(What this task involves) Using the records beneath, say how many lines contain the word "computer", without comment.

=== Section Start ===

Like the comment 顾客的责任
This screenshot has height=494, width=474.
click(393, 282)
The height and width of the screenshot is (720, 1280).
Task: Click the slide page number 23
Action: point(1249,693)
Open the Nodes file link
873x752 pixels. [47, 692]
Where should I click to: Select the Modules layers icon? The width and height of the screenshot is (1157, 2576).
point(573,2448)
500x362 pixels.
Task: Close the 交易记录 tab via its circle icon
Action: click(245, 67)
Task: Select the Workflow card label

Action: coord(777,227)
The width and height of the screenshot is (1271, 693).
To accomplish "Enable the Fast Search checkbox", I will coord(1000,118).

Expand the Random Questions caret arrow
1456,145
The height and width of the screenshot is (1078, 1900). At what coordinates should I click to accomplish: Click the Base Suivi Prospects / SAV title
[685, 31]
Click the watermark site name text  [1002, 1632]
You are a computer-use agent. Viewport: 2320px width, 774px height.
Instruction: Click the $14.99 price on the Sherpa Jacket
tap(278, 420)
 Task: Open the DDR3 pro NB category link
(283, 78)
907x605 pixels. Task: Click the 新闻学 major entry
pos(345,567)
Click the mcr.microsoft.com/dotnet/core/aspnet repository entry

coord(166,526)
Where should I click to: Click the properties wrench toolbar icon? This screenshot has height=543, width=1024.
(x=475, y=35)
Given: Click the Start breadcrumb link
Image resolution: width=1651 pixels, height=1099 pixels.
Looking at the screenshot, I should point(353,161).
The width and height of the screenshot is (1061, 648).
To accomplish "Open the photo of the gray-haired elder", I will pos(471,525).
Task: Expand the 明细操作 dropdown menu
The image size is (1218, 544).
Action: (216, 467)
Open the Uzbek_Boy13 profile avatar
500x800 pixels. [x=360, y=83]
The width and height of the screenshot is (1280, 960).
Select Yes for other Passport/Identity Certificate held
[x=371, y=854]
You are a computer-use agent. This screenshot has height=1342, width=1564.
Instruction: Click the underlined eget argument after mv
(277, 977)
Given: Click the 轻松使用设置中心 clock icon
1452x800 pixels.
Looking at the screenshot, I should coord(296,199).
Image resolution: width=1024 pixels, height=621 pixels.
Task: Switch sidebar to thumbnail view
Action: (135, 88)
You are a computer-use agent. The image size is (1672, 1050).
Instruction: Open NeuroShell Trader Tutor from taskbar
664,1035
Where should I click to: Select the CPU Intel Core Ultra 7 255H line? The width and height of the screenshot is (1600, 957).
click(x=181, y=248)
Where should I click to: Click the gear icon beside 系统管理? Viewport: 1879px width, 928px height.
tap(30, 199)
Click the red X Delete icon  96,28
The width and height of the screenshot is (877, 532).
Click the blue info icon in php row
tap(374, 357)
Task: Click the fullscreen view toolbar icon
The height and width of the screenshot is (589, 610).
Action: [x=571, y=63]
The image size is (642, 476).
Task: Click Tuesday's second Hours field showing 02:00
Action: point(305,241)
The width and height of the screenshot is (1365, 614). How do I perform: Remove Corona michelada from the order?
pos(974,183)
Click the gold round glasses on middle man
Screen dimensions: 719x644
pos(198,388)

=== Section End ===

(Written answer) 3